I didn’t hear much from the race after that, and was a little perplexed that no travel arrangements were being made on my behalf, which is normally the case. Instead, the Belgian production company for whom I am currently working in Turkey bought a flight to Zagreb for me, straight from Istanbul. Ivan seemed pleased. Then, on the sixth of April, the previous administrators of the Tour of Croatia published their intentions to hold the race in October, under the name “CRO Race”, for reasons they outlined in a very strongly worded accusation.

I completely failed to pick up on this, because I am bit daft. Instead I continued focusing on the upcoming race I thought I’d be covering. But, once I had been made aware by a friend and colleague who works in the UK media (all right, Dan Lloyd) that there was a change of date, I did email the man in question, to express my concern at the confusion between the two races. He replied rather swiftly, on this occasion.

 With hindsight, perhaps the capital letters should have served as a warning. Nonetheless, the Tour of Croatia was about to announce its line up of participating teams. One of them would be the Israel Cycling Academy, whose Kiwi rider Hamish Schreuers I’d had breakfast with in Catania at the end of the Giro di Sicilia. We’d gone our separate ways, telling each other, ‘See you in Croatia!’.

In the meantime, I was trying to figure my travel arrangements back from the race, only to discover that the final stage (a planned time trial in Dubrovnik) had been cancelled due to a lack of cooperation from the city, it seemed. That was then to be replaced with a short stage up the coast in Bikovo. Then stage 6 was cancelled altogether. But still the TV producers were informing their clients (including Eurosport) of their changed schedule, as if the race was going ahead. I was copied into some of the discussions about liaising with the broadcasters.

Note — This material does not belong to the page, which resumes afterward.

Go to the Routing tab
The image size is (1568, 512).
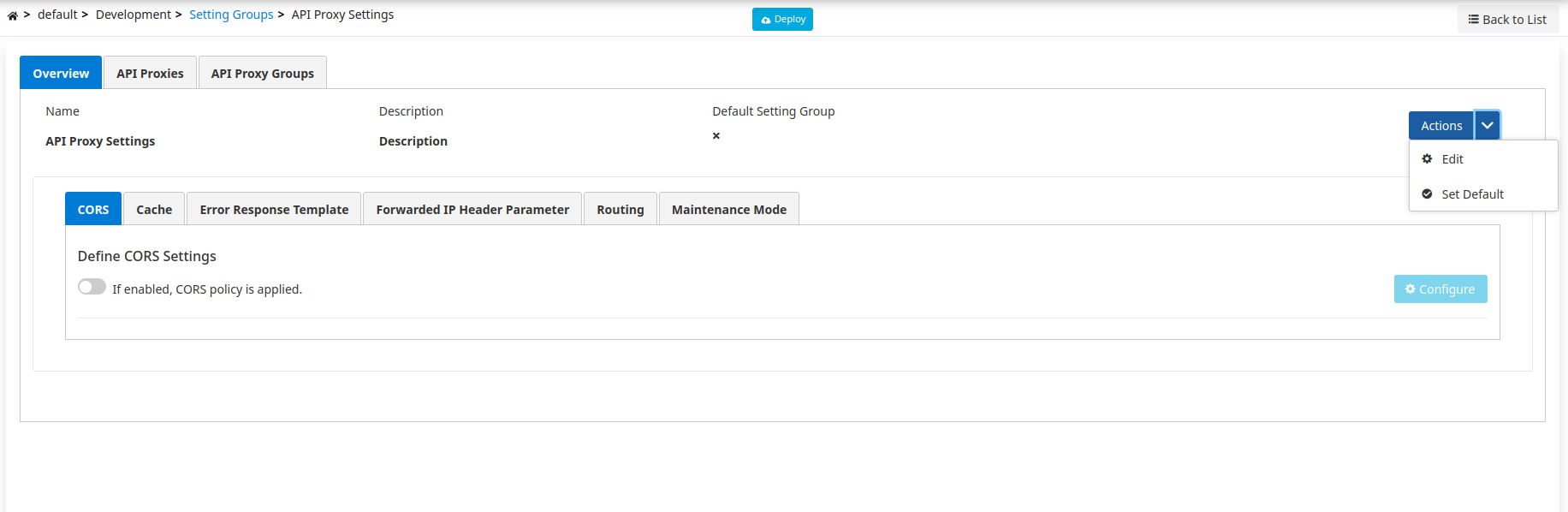(620, 209)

On April 14th, a week before the race start, the official Twitter feed of the Tour of Croatia announced the participation of 20 teams, including the World Tour team Trek Segafredo. Team Novo Nordisk greeted this confirmation with their own public reply, looking forward to taking to the start line.

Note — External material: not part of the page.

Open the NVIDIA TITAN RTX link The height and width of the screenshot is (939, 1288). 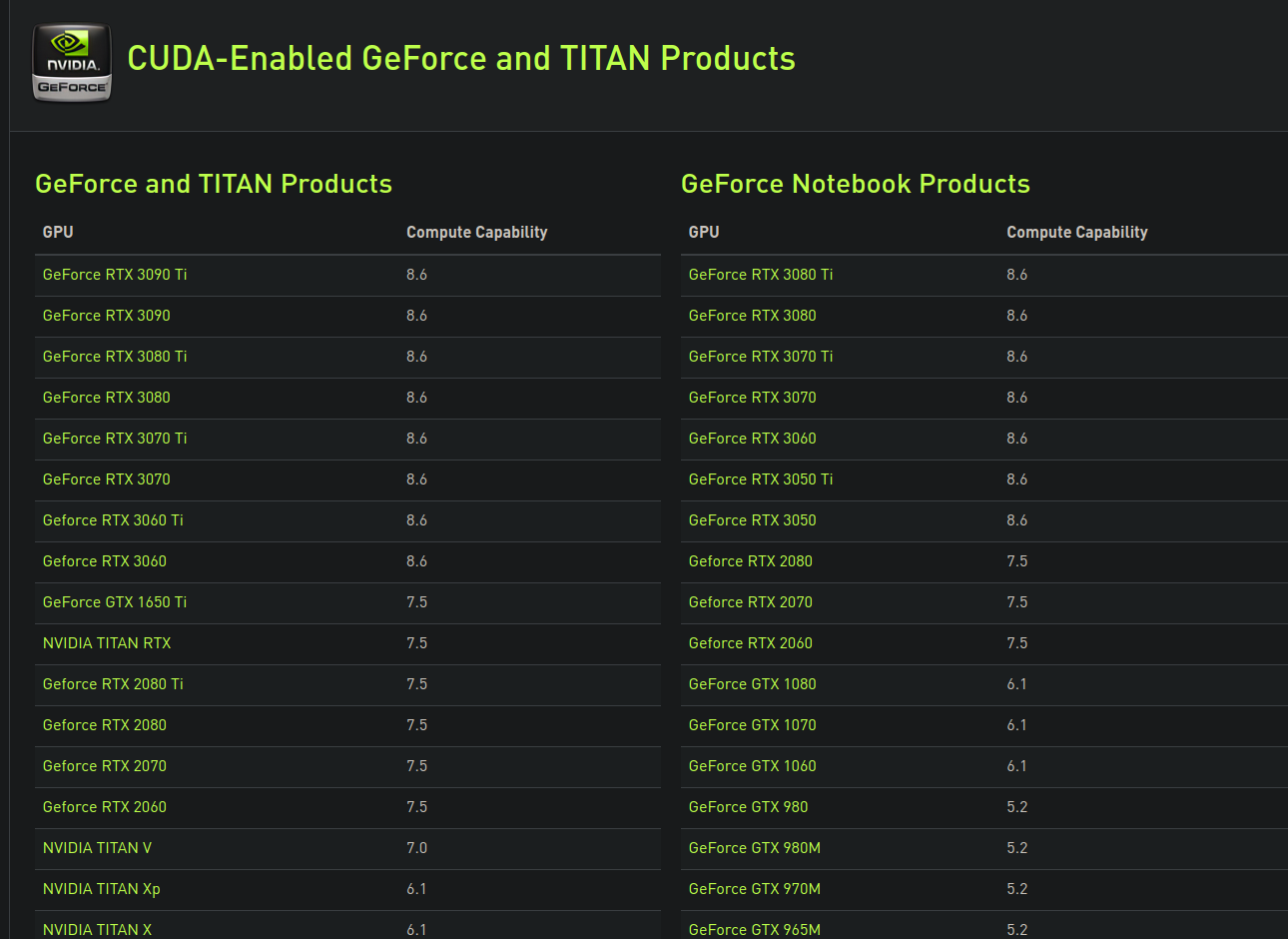coord(107,643)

That evening, I received a call late in the evening from the TV producer, whose name I will withhold, since I suspect he is a blameless pawn in this game, and might well have incurred substantial costs that he will never be able to recoup. We talked about the rearranged final stage for a while, and then I asked him bluntly if he still actually thought the race was going to happen. This was a week before it was due to start.

 ‘What a strange question,’ he replied. ‘I have two helicopters booked, an SNG (satellite truck) en route from Portugal and all the crew standing by. So, yes, it will happen.’ Now, this I took to be reassuring. TV equipment is often the greatest single expense. This would have been a substantial, six figure investment.

 ‘Well, if you’re sure.’

 ‘Of course.’

 ‘Then I’ll see you in Zagreb.’ But still I had my doubts. On April 17th, the day before they announced the cancellation, my travel was still unresolved and I asked Ivan Črnjarić if his organization could please book me on an Easyjet flight from Split to London after the race. It was a €100 flight. I got a rather puzzling reply.

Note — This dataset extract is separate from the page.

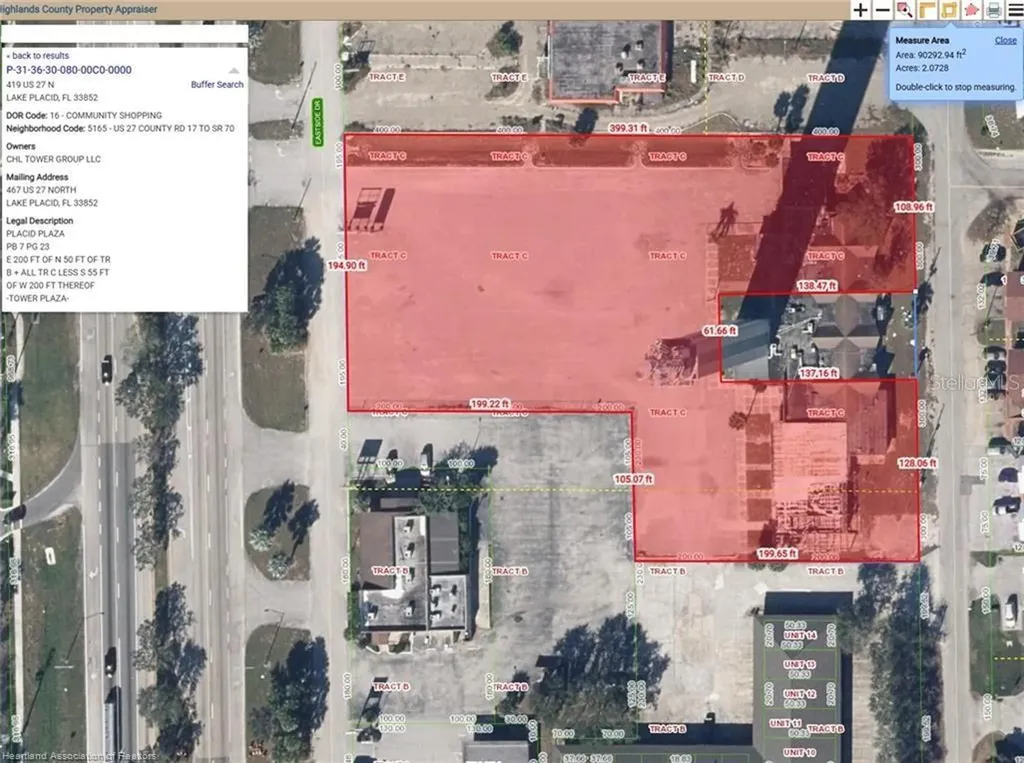Select the pink polygon selection tool
The width and height of the screenshot is (1024, 763).
(x=971, y=10)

That was the moment, about two weeks too late when I realised that, let’s face it, the race wasn’t going to happen. And the next day, it all collapsed. Riders were already gearing up for the race. Guys like Hamish Schreuers, for instance…

Črnjarić’s organisation has since issued a statement in which it blames the last minute collapse on the lack of sponsor’s funds materialising, thanks those stakeholders (I guess he means people like me, and many, many more who must have invested considerably into the project) for their faith and support. Ah well.

I have no real view on Črnjarić, never having met him. I certainly have no idea what lies behind his dispute with the organisers of the CRO Race. But, on the other hand, I do feel like I know him a bit. Cycling seems to attract people who over-reach, over-estimate their potential, and then fail to deliver. The UK domestic scene is littered with the carcasses of such grand designs. I don’t mind people who try, as it happens. But I prefer people who try, and succeed, and are transparent in the process.

So there we have it. The CRO Race might never get its more straightforward name back. But it’s in October, if you’re interested.

You’ll find me in the garden. In Lewisham.